#### Ausgangstext
════════
Mit militärischen Ehren und priesterlichem Zeremoniell verabschiedet, mischt sich die auf eine entsprechende Größe gezauberte Prinzessin Melusine unter das Volk der Menschen, auf der Suche nach einem zeugungsbereiten Mann, dessen Aufgabe es ist, »den Stamm des herrlichen Eckwald zu erneuern und zu verewigen«. (370)

Um die Existenz der eigenen Kultur zu sichern, täuscht Melusine die Zugehörigkeit zu einer fremden Kultur vor. Ihr gelingt eine nahezu perfekte Täuschung, und sie macht sich auf die Suche. Die Kandidaten werden genau geprüft, und bislang haben sie sich allesamt als ungeeignet erwiesen. Jetzt bekommt der Ich-Erzähler seine Chance. Gerade mal wieder in Zahlungsnöten, geht er gleich in die Offensive und macht sich an die Schöne heran. Melusine weist ihn nicht ab, gibt ihm aber zu verstehen, er möge doch seine Bemühungen in einer weniger aufdringlichen Art fortsetzen, wenn er »ein Glück nicht verscherzen« wolle, das ihm »sehr nahe liegt, das aber erst nach einigen Prüfungen ergriffen werden kann«. (356) Auf diese Weise beginnt eine Beziehung zwischen zwei Wesen unterschiedlicher kultureller Herkunft. Um eine interkulturelle Beziehung handelt es sich allerdings insofern noch nicht, als die Prinzessin ja ein Geheimnis aus ihrer Identität macht und ein Doppelleben führt.
════════
#### Aufgaben
A) Welche Aufgabe soll der Mann, den Melusine sucht, laut dem Text über Melusine erfüllen?
B) Fasse den Absatz im Text über Melusine, der mit „Um die Existenz der eigenen Kultur“ beginnt, knapper zusammen, ohne seine wesentlichen Fakten zu verlieren.
C) Setze den Text über Melusine im Anschluss an seinen letzten Satz fort.

#### Bereitgestellte Daten
════════
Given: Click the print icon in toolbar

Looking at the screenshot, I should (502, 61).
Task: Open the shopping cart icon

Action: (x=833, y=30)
════════
#### Antworten
A) Er soll den Stamm des herrlichen Eckwald erneuern und verewigen.

B) Um die Existenz ihrer eigenen Kultur zu sichern, gibt Melusine vor, einer fremden Kultur anzugehören, und diese Täuschung gelingt ihr nahezu perfekt. Sie prüft die Kandidaten genau, doch bislang waren alle ungeeignet. Nun bekommt der Ich-Erzähler seine Chance. Er ist gerade wieder in Zahlungsnöten und nähert sich ihr offensiv. Melusine weist ihn nicht ab. Sie bedeutet ihm jedoch, weniger aufdringlich vorzugehen, wenn er ein nahes Glück nicht verscherzen wolle, das erst nach einigen Prüfungen zu ergreifen sei. So beginnt eine Beziehung zwischen zwei Wesen unterschiedlicher kultureller Herkunft. Interkulturell ist sie noch nicht, da die Prinzessin ihre Identität geheim hält und ein Doppelleben führt.

C)
Der Zauber, der Melusine eine menschliche Gestalt verleiht, entfaltet offenbar keine dauerhaft anhaltende Wirkung. Zwischendurch verschwindet sie immer mal wieder und kehrt zurück in den Palast der königlichen Zwergenfamilie, den sie in einem Kästchen bei sich führt. Damit die Sache nicht auffliegt, präsentiert sie ihrem Bewerber einen Aufgabenkatalog, von dessen Erfüllung sie eine gemeinsame Zukunft abhängig macht. Ziel dieser Aktion ist es, ihn zu einem tugendhaften Menschen zu machen, der sich während ihrer Abwesenheit mit Zuverlässigkeit und Sorgfalt um das Palastkästchen kümmert, den seine Tugendhaftigkeit aber davon abhält, dieses zu öffnen und ihrer Identität nachzuspüren.

Für den Ich-Erzähler ist die Erfüllung dieser Aufgaben mit einer radikalen Veränderung seiner Lebensgewohnheiten verbunden, denn Melusine verlangt nichts Geringeres, als daß aus einem Taugenichts ein ehrsamer Ritter werden solle. Sie fordert von ihm die Bereitschaft, sich einem höfisch-feudalen Milieu zu assimilieren.

Der Plan scheint zunächst aufzugehen, auch wenn der Bewerber sich bei der Einhaltung der Vereinbarungen wenig diszipliniert erweist. Doch die Prinzessin verzeiht ihm seine Übertretungen ein ums andere Mal, und beide bekommen letztendlich, was sie wollen. »Sie drückte mir zuletzt einen Beutel mit Gold in die Hand, und ich meine Lippen auf ihre Hände.« (356) Es bleibt nicht beim Kuß, und schon bald ist der Fortbestand des Zwergenvolkes gesichert.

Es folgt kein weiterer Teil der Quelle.